Pour cette expédition, elle avait avec elle Nathan, son fils de 10 mois dans ses bras.
Le fleuve Congo est la principale artère commerciale entre Kisangani, une ville portuaire de plus d’un million d’habitants dans la province de la Tshopo, et Kinshasa située à l’ouest et connue comme étant, la ville la plus développée et la plus riche. Plus de 100 baleinières (des bateaux à fond plat d’environ 15 à 30 mètres (49 à 98 pieds) de long) transportent du riz, de l’huile, du savon, du sel, du sucre, du café, du coton, du maïs, du fufu, du poisson et du ciment.
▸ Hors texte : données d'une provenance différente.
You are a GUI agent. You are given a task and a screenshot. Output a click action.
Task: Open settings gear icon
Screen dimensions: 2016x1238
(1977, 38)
Pourtant, à chaque déplacement, s’agissant de leur vie, les cœurs des occupants battent la chamade.
En une décennie (2008-2018), on estime à 1400 cas de décès des suites d’accidents de navires à passagers en RDC, selon un rapport de Robin des Bois, une association environnementale à but non lucratif basée en France. La RDC a enregistré environ 11 % de décès mondial, ce qui le classe en troisième position des pays les plus meurtriers dans le monde s’agissant des accidents de bateaux, emboitant ainsi le pas à la Tanzanie et au Bangladesh. Au cours de la même période, les statistiques des accidents en France, en Grèce, en Italie, en Norvège et en Russie cumulés s’élevaient à moins de 200 victimes.
« Ce commerce est ma seule source de revenu », a déclaré José Monga, un homme âgé de 43 ans et commerçant en RDC depuis 15 ans. « Mais aujourd’hui j’ai peur de naviguer sur le fleuve », a-t-il renchérit.
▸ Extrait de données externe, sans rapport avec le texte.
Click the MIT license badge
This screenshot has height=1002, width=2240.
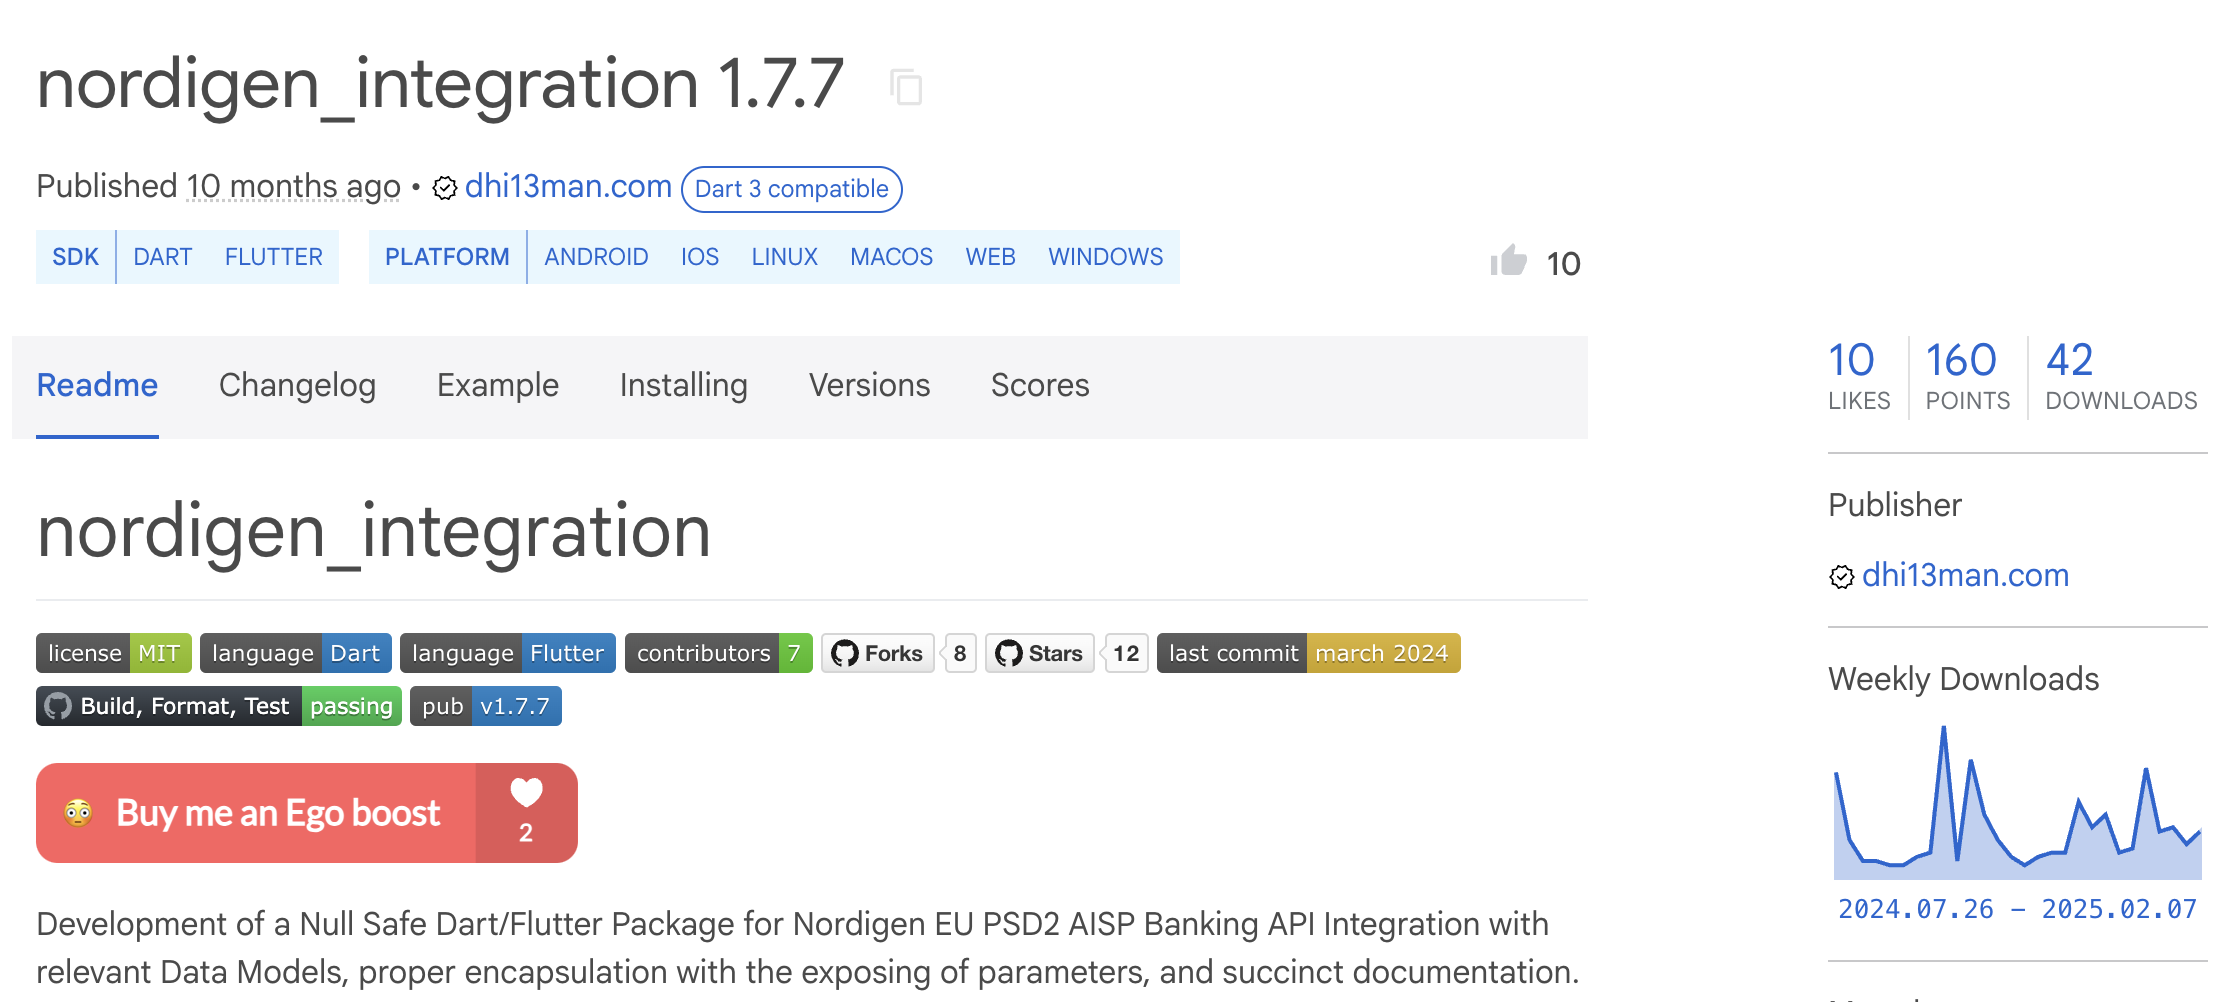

Bien qu’indispensable pour l’économie du pays, le commerce fluvial est peu réglementé. Les autorités en charge des voies navigable inspectent les bateaux en bois, également appelés « baleinières », en prélude à chaque voyage pour s’assurer qu’ils sont confortables et fiables. Paradoxalement, beaucoup sont de mauvaise qualité et, en peu d’années, obligent les passagers à se tremper pendant les trajets, si l’on s’en tient à une étude publiée dans the Journal of Economic Development. « Les autorités exigent aux capitaines de prévoir un gilet de sauvetage pour chaque passager », a déclaré Jean Pierre Litema Yeni, le ministre provincial en charge des transports et voies de communication, mais beaucoup n’ont pas les moyens de s’en procurer. Certains empruntent déjà de l’argent pour louer leurs bateaux ou payer le carburant, les moteurs et les bâches pour couvrir la cargaison.
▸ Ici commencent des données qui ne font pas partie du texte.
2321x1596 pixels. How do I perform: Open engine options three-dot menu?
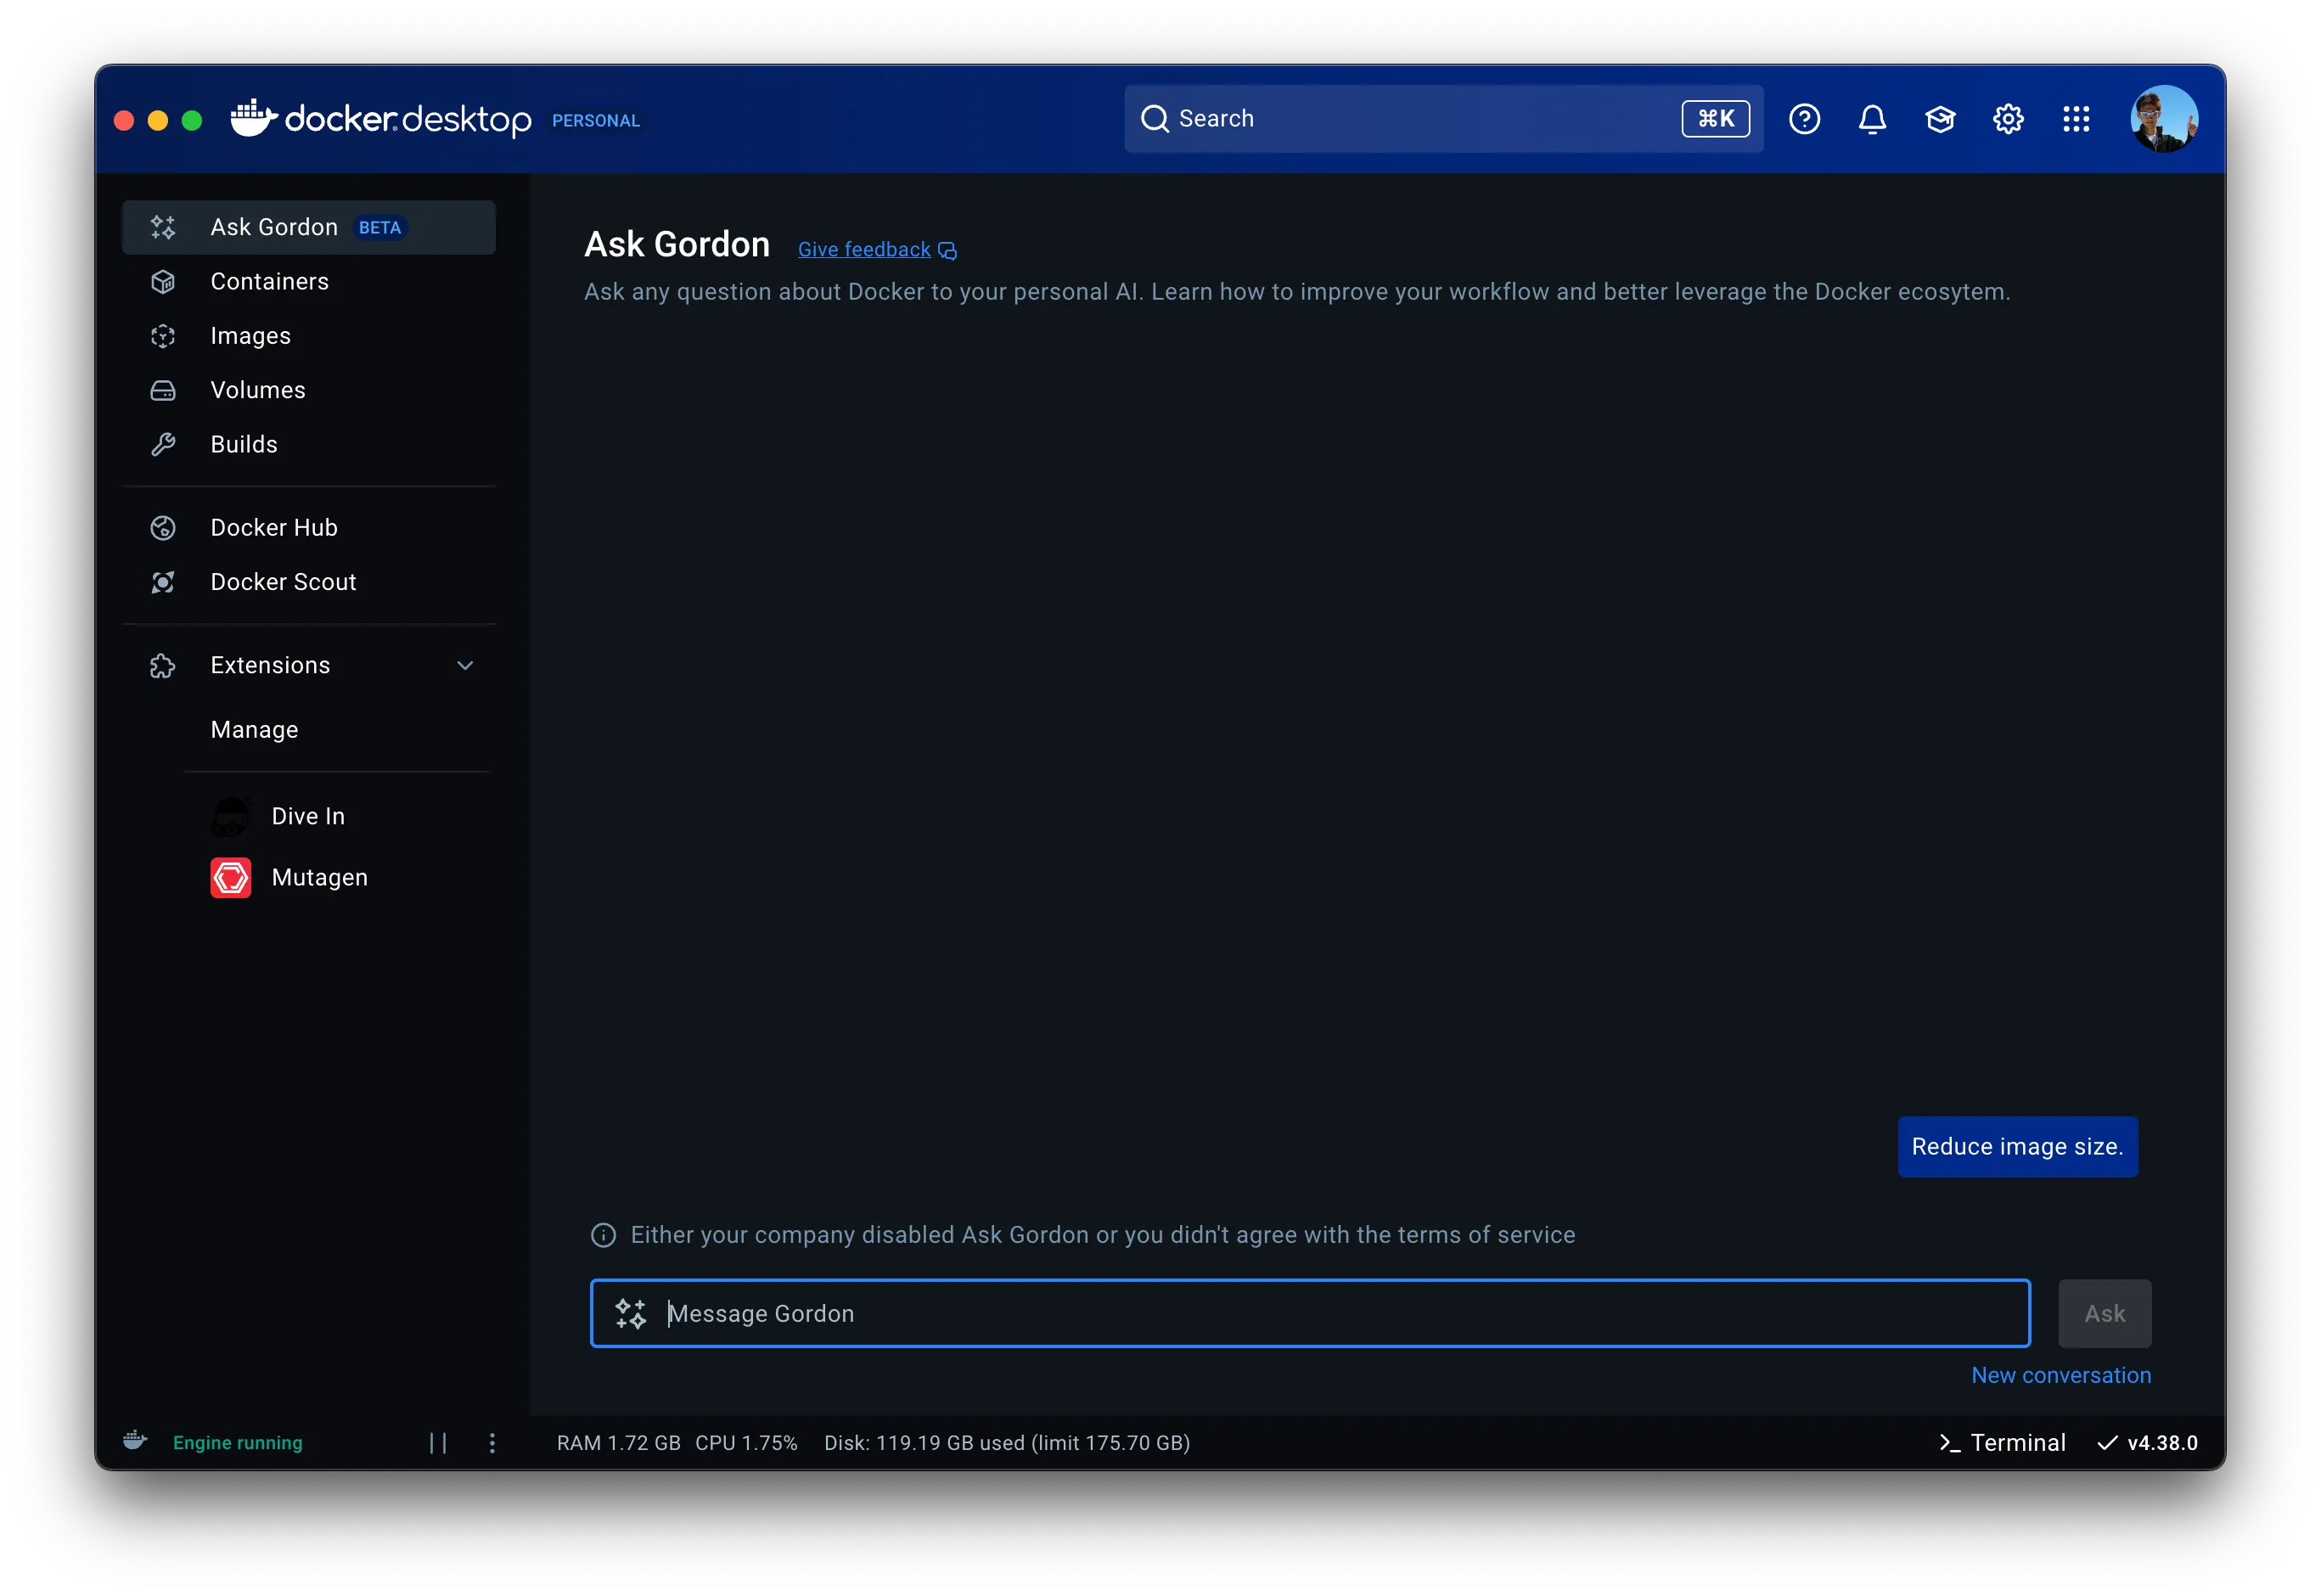point(492,1442)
À tout bout de champs, les capitaines doivent payer des droits (légaux et illégaux) aux fonctionnaires. Ces frais peuvent représenter jusqu’à 14 % des coûts du voyage, selon l’étude du biannuel susmentionné dont les auteurs ont interrogé plus de 100 opérateurs de bateaux. Pablo Bisoyambi, âgé 45 ans, conduit la « baleinière » Bilingo. « Avant de quitter Kisangani, il doit payer 12 frais allant de 15 000 à 119 000 francs CFA soit de 8 à 60 dollars », a-t-il déclaré. « Comment allons-nous récupérer tout cet argent si nous n’obtenons pas un grand nombre de clients ? », a-t-il renchérit.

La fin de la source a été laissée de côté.